Portronics MPort Vault Pro 15-in-1
15-port USB-C hub, 100W PD, Ethernet, dual display.
Best Indian brand docking station. 15 ports, dual HDMI, Ethernet, 100W PD. Portronics domestic warranty. Good for WFH users wanting feature-rich dock from a local brand.
Official India stock. Full warranty through the brand's India service network, standard RMA if anything goes wrong.
Full specs
Portronics MPort Vault Pro 15-in-1 Review India 2026 — Best Indian Brand Docking Station?
Portronics MPort Vault Pro 15-in-1: When an Indian Brand Goes All In
At ₹4,699–5,299, the MPort Vault Pro is Portronics's statement product in the hub category. Fifteen ports is a lot to claim on a single USB-C connection, and this hub earns a closer look than their budget lineup — both because of what it offers and where it inevitably hits its architectural limits.
I've been using this on a Windows 11 laptop for two weeks, putting it through a range of scenarios from productivity to light video editing.
What 15 Ports Actually Means
Fifteen ports sounds impressive, but the breakdown matters. You get 2x USB-A 3.0, 2x USB-A 2.0 (same bandwidth caveat as the Honeywell — the 2.0 ports are for peripherals, not drives), 1x USB-C data, 1x USB-C PD 100W, 2x HDMI, 1x VGA, 1x Gigabit Ethernet, 1x SD, 1x microSD, 1x 3.5mm audio. That's your fifteen.
The two HDMI ports have the same limitation as every dual-HDMI hub in this price range — one at 4K/30Hz, one at 1080p/60Hz. No amount of marketing changes the USB-C bandwidth ceiling. Portronics is honest about this in the spec sheet; Port 1 is 4K@30Hz, Port 2 is 1080p@60Hz. Accept it or spend more.
The upgrade that makes the Vault Pro meaningful is the Gigabit Ethernet — 1000Mbps, not the 100Mbps that the Lemorele provides. If you're on a fast fibre connection or doing local NAS transfers, this matters. I ran speed tests at 450–600 Mbps download through this hub on a gigabit fibre line, which is close to what you'd expect from USB-to-Ethernet adapter overhead.
Audio jack quality is better than expected — low noise floor, works cleanly with desktop headphones.
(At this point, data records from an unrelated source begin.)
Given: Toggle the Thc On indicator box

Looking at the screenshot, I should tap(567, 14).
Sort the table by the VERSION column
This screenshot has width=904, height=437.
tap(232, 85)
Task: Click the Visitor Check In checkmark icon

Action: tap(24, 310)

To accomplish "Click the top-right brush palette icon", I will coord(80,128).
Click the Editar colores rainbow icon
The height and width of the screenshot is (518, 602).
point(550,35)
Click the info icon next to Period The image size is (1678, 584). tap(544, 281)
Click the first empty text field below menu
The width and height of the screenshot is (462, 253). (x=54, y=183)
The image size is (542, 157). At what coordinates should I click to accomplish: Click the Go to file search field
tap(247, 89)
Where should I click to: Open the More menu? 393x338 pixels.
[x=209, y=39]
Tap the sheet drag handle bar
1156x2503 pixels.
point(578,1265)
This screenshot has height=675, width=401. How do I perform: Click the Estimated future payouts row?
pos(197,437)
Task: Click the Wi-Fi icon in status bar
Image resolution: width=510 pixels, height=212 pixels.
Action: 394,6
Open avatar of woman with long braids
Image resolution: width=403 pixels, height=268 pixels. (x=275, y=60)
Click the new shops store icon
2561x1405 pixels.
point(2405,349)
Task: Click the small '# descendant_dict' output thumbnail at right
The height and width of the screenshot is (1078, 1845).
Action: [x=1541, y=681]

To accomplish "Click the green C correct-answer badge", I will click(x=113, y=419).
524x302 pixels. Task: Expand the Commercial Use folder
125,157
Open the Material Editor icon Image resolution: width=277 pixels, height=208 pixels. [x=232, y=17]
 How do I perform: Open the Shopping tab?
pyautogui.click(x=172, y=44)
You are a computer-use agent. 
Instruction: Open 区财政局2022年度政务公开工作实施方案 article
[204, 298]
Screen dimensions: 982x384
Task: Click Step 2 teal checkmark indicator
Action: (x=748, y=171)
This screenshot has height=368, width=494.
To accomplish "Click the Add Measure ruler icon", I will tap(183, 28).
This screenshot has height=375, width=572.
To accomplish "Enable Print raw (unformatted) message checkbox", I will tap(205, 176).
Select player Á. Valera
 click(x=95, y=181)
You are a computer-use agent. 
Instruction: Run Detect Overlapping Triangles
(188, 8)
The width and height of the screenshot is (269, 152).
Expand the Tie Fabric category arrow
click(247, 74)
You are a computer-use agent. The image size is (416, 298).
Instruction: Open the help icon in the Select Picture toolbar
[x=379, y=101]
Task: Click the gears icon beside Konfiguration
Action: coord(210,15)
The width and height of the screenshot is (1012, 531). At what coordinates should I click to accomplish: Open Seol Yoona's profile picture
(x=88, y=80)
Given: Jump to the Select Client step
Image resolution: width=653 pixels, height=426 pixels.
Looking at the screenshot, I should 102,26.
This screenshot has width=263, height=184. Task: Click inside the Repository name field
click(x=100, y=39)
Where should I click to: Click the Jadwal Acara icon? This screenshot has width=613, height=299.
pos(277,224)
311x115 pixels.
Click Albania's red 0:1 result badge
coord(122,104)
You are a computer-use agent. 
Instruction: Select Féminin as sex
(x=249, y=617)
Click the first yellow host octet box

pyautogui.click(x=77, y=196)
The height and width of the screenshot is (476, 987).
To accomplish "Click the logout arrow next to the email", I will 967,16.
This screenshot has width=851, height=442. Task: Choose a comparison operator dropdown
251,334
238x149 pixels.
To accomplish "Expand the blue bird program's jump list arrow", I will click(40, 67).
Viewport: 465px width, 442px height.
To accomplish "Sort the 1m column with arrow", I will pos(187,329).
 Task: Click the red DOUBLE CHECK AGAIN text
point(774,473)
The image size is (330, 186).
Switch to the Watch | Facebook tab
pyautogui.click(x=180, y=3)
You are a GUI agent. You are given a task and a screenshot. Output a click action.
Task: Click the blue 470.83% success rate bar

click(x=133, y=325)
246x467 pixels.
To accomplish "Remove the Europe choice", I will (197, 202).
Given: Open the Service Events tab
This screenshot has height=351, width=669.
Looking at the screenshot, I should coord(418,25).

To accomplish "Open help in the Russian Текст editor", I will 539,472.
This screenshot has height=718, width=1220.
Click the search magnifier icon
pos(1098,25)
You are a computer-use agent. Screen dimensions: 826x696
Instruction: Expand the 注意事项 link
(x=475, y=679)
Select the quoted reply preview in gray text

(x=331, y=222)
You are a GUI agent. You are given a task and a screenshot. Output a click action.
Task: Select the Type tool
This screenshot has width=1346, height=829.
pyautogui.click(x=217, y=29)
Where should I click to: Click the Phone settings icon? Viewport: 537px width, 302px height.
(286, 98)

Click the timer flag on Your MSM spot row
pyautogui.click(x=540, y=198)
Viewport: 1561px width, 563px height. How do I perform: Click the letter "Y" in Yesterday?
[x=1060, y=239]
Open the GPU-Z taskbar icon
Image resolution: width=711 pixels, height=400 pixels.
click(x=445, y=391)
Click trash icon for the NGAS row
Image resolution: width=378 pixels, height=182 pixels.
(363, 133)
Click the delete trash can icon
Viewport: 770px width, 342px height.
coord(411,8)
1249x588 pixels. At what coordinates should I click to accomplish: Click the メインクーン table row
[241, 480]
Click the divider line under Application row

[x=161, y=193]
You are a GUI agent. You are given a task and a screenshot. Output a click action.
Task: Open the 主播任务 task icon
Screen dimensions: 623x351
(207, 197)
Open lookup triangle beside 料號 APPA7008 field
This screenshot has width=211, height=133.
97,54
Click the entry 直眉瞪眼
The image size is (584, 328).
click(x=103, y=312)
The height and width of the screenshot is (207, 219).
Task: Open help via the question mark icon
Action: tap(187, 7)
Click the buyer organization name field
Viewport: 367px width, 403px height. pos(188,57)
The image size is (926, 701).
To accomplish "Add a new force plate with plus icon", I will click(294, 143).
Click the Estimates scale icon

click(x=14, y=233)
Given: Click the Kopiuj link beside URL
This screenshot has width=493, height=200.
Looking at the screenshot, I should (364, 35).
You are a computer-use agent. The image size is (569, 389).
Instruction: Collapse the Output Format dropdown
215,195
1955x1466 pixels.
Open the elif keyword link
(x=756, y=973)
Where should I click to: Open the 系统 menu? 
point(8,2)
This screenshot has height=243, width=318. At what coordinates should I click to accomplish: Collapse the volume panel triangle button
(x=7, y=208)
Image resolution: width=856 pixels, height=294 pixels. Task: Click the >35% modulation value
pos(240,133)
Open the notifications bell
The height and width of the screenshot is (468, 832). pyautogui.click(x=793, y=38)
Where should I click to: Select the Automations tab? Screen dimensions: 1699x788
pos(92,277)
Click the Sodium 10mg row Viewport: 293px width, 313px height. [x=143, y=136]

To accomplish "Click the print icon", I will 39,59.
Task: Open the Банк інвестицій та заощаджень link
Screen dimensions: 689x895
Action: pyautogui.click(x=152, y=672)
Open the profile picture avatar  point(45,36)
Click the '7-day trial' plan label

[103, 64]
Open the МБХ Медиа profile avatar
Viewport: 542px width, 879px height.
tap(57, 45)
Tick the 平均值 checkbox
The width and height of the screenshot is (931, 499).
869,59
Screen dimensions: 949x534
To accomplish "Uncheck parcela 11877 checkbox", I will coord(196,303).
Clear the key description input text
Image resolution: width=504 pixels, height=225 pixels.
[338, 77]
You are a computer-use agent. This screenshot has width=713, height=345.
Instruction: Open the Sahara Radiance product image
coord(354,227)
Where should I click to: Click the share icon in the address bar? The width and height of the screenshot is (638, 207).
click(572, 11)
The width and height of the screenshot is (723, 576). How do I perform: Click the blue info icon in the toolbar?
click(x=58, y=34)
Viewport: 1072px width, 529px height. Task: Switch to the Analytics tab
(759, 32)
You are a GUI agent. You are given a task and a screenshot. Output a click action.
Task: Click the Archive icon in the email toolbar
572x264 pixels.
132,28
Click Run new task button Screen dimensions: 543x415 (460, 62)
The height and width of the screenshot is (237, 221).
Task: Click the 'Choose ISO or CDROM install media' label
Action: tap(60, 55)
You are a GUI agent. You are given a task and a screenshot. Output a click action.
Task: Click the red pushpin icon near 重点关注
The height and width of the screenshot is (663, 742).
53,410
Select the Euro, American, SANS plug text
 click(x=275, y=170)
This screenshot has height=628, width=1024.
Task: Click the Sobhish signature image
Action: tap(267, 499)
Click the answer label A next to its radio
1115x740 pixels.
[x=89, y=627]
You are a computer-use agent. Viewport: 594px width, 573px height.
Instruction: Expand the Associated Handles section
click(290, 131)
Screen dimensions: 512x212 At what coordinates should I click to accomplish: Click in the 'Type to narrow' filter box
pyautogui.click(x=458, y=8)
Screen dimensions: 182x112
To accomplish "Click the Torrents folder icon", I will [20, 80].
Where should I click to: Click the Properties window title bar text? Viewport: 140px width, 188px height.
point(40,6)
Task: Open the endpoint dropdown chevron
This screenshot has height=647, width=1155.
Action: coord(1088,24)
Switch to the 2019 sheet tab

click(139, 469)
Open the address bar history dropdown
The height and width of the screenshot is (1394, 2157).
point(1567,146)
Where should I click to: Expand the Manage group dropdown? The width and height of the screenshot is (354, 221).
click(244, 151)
The VGA port is there for connecting to older projectors, which is genuinely useful in an Indian corporate or education context where projectors haven't all been updated.
India Pricing and Why Portronics Makes Sense Here
₹4,699–5,299 puts this in a range where imported competition from UGREEN and Anker gets serious. But the Portronics advantage in India is clear: pan-India service centres, a customer support line, and warranty replacement that doesn't require international shipping logistics.
Amazon India and Flipkart both carry the Vault Pro. Portronics is also available at Croma and select regional chains. For corporate buyers or procurement departments, Portronics is a registered Indian company with a GST invoice that's straightforward for input tax credit purposes.
The hub is rated 100–240V on the PD input path, handles Indian voltage realities. The plastic housing does get warm under sustained load with all ports active — I'd place it on a hard surface rather than fabric.
Who Should Buy This
Buy the Vault Pro if you want the most comprehensive port selection from an Indian brand with domestic support. Specifically: if you need gigabit Ethernet (versus the 100Mbps on the Lemorele), dual monitor output, card readers, and audio jack — all at under ₹5,300 — this hub covers it. Also a strong pick for people who travel to offices with older projectors, given the VGA port.
If after-sales service security matters more than raw performance (common in enterprise purchasing), the Portronics ecosystem is the safest choice in this price range.
Who Should Skip This
Skip this if you need both HDMI outputs at 4K@60Hz — the bandwidth constraints remain. The UGREEN Revodok Pro 11-in-1 handles proper 4K output with DisplayPort 1.4. Also skip if you need Thunderbolt passthrough — this hub doesn't support it.
Questions
A: No. Like all dual-HDMI hubs in this price range without Thunderbolt 4, it maxes at 4K@30Hz on one port and 1080p@60Hz on the other. For dual 4K@60Hz, you need Thunderbolt 4 hardware.
A: Yes, and it's one of the reasons I recommend this over the Lemorele at a similar (slightly higher) price point. Real-world speeds through the hub on a gigabit connection clock around 450–600 Mbps, which is normal USB-to-Ethernet overhead.
A: For most WFH setups — monitor, keyboard, mouse, Ethernet, headphone — yes. It won't match the build quality and bandwidth of a dedicated USB-C dock like the HP USB-C Dock G5, but for ₹5,000 versus ₹15,000, the Vault Pro handles the core use case.
A: Portronics has significantly improved their warranty handling. One year coverage, service centres in major cities, and courier-based replacement for other locations. They have a customer support line that answers — unusual for Indian accessory brands at this price point.